Document text =
Analysis exercises

“The first rule of consecutive interpreting is that the real work must already have been done when you start reading back your notes: the text, its meaning and the links within it, must have been perfectly understood.”  Jean-Francois Rozan

Extract from Conference Interpreting – A New Students’ Companion, Tertium Cracow 2004.

3 Active listening / analysis (is often overlooked in practice) 

3.1 Concentration. When listening to a speech or news broadcast in the foreign language concentrate on “hearing out” every single word / syllable without allowing your attention to wander to, say, your plans for the weekend. 

It is difficult to concentrate as intensely as the interpreter does and requires some practice. It is all too easy to listen inattentively to a language when we understand it well. This exercise should help us balance that out. This is useful at an early stage in the course. 

3.2 Make summaries of speeches. How many ideas did a speech contain? Summarise in your own words, first very briefly and later in more detail.(p212 Gile).  In doing this you are training yourself to listen for message and meaning, the essence, rather than the individual words used. 

3.3 Analyse written texts – highlight keywords (ideas) and links between them. › Annex 1.2 + 1.3 “Note-taking”. 

3.4 Practice notetaking from articles, noting only the link words in the margin (or only link words plus one word per paragraph). Reproduce as speech. › Annex 1.2. › Annex 1.3. 

It is worth consulting with other students and teachers to see whether they agree with your choices as to the key/ link words. This will help develop your analytical skills as you are forced to justify your choices to others and they offer you their viewpoint..

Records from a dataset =
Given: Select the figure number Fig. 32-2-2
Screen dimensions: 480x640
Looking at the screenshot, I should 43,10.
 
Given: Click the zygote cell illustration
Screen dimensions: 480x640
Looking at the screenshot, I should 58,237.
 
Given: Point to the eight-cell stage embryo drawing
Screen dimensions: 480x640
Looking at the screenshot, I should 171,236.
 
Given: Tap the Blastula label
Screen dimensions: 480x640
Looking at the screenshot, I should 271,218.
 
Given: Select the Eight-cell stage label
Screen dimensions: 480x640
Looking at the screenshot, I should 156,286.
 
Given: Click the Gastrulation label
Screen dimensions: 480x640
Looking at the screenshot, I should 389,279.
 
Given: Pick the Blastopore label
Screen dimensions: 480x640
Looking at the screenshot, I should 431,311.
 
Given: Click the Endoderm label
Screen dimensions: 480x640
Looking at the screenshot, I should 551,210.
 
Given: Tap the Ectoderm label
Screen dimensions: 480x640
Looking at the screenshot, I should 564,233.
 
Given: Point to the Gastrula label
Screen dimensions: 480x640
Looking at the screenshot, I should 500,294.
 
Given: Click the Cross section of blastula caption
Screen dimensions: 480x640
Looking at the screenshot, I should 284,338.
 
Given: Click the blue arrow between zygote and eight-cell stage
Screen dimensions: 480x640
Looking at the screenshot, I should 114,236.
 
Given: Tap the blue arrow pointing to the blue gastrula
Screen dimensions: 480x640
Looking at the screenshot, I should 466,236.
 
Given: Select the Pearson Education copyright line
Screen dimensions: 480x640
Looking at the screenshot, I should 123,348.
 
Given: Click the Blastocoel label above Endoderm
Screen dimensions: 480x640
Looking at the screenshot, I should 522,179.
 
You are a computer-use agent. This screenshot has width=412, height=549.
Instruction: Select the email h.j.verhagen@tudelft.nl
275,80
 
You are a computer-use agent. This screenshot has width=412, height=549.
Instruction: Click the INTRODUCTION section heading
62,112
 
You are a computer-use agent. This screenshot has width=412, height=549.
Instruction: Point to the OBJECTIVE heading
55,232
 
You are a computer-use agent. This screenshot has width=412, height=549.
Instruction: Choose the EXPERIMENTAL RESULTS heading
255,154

Complete the following =
1 - In the analysis exercises text, give the passage between "Extract from Conference" and "for the weekend.", inclusive, again, swapping "weekend" for "evening".
2 - Raise every answer coordinate by 149 in the records, from the start of the records through the line that contains "Given: Point to the Gastrula label". Give those lines again, requests included.
The analysis exercises text and the records are unrelated material.

Solutions to each task =
1 -
Extract from Conference Interpreting – A New Students’ Companion, Tertium Cracow 2004.

3 Active listening / analysis (is often overlooked in practice) 

3.1 Concentration. When listening to a speech or news broadcast in the foreign language concentrate on “hearing out” every single word / syllable without allowing your attention to wander to, say, your plans for the evening.

2 -
Given: Select the figure number Fig. 32-2-2
Screen dimensions: 480x640
Looking at the screenshot, I should 192,159.
 
Given: Click the zygote cell illustration
Screen dimensions: 480x640
Looking at the screenshot, I should 207,386.
 
Given: Point to the eight-cell stage embryo drawing
Screen dimensions: 480x640
Looking at the screenshot, I should 320,385.
 
Given: Tap the Blastula label
Screen dimensions: 480x640
Looking at the screenshot, I should 420,367.
 
Given: Select the Eight-cell stage label
Screen dimensions: 480x640
Looking at the screenshot, I should 305,435.
 
Given: Click the Gastrulation label
Screen dimensions: 480x640
Looking at the screenshot, I should 538,428.
 
Given: Pick the Blastopore label
Screen dimensions: 480x640
Looking at the screenshot, I should 580,460.
 
Given: Click the Endoderm label
Screen dimensions: 480x640
Looking at the screenshot, I should 700,359.
 
Given: Tap the Ectoderm label
Screen dimensions: 480x640
Looking at the screenshot, I should 713,382.
 
Given: Point to the Gastrula label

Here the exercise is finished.